Seller and Purchaser agree to the following terms:
I . PROPERTY DESCRIPTION. Seller hereby sells, and Purchaser hereby buys,
real property in Dakota County, Minnesota, described as follows:
See attached Rider A
together with all hereditaments and appurtenances belonging thereto (the
Property).
2. TITLE. Seller warrants that title to the Property is, on the date of
this contract, subject only to the following exceptions:
(a) Covenants, conditions, restrictions declarations and easements of
record, if any;
(b) Reservations of minerals or mineral rights by the State of Minnesota,
if any;
(c) Building, zoning and subdivision laws and regulations;
(d) The lien of real estate taxes and installments of special assessments
which are payable by Purchaser pursuant to paragraph 6 of this contract; and
(e) The following liens or encumbrances: See attached Rider B
3. DELIVERY OF DEED AND EVIDENCE OF TITLE. Upon Purchasers prompt and
full performance of this contract, Seller shall:
(a) Execute, acknowledge and deliver to Purchaser a general Warranty
Deed, in recordable form, conveying marketable title to the Property to
Purchaser, subject only to the following exceptions:
(i) Those exceptions referred to in paragraph 2(a), (b), (c) and (d) of
this contract;
(ii) Liens, encumbrances, adverse claims or other matters which Purchaser
has created, suffered or permitted to accrue after the date of this contract;
and
(iii)The following liens or encumbrances: Those Identified In section 2(e)
above
(b) (Deliver to Purchaser the abstract of title to the Property or, if the
title is registered, the owners duplicate certificate of title.

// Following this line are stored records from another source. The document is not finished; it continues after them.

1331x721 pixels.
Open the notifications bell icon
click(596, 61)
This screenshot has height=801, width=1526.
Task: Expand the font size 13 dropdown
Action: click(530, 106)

4. PURCHASE PRICE. Purchaser shall pay to Seller, at Eagan, Minnesota,
the sum of One Million One Hundred Thousand Dollars ($1,100,000), as and for
the purchase price for the Property, payable as follows:
See Rider A
5. PREPAYMENT. Unless otherwise provided in this contract, Purchaser
shall have the right to fully or partially prepay this contract at any time
without penalty. Any partial prepayment shall be applied first to payment of
amounts then due under this contract, including unpaid accrued interest, and
the balance shall be applied to tile principal installments to be paid in the
inverse order of their maturity. Partial prepayment shall not postpone the
due date of the installments to be paid pursuant to this contract or change
the amount of such installments.
6. REAL ESTATE TAX AND ASSESSMENTS. Purchaser shall pay, before penalty
accrues, all real estate taxes and installments of special assessments
assessed against the Property which are due and payable in the year 1999 and
in all subsequent years. Real estate taxes and installments of special
assessments which are due and payable in the year in which this contract is
dated shall be prorated to the date of this contract. Seller warrants that the
real estate taxes and. installments of special assessments which were due and
payable in the years preceding the year in which this contract is dated are
paid in full.
7. PROPERTY INSURANCE.
(a) INSURED RISKS AND AMOUNT. Purchaser shall keep all buildings,
improvements and fixtures now or later located on or a part of the Property
insured against loss by fire, extended coverage perils, vandalism, malicious
mischief and, if applicable, steam boiler explosion for at least the amount of
the replacement cost of improvements on the Property. If any of the
buildings, improvements or fixtures are located in a federally designated
flood prone area, and if flood insurance is available for that area, Purchaser
shall procure and maintain flood insurance in amounts reasonably satisfactory
to Seller.
(b) OTHER TERMS. The insurance policy shall contain a loss payable clause
in favor of Seller which provides Sellers right to recover under the insurance
shall not be impaired by any acts or omissions of Purchaser or Seller, and
that Seller shall otherwise be afforded all rights and privileges customarily
provided a mortgagee under the so-called standard mortgage clause.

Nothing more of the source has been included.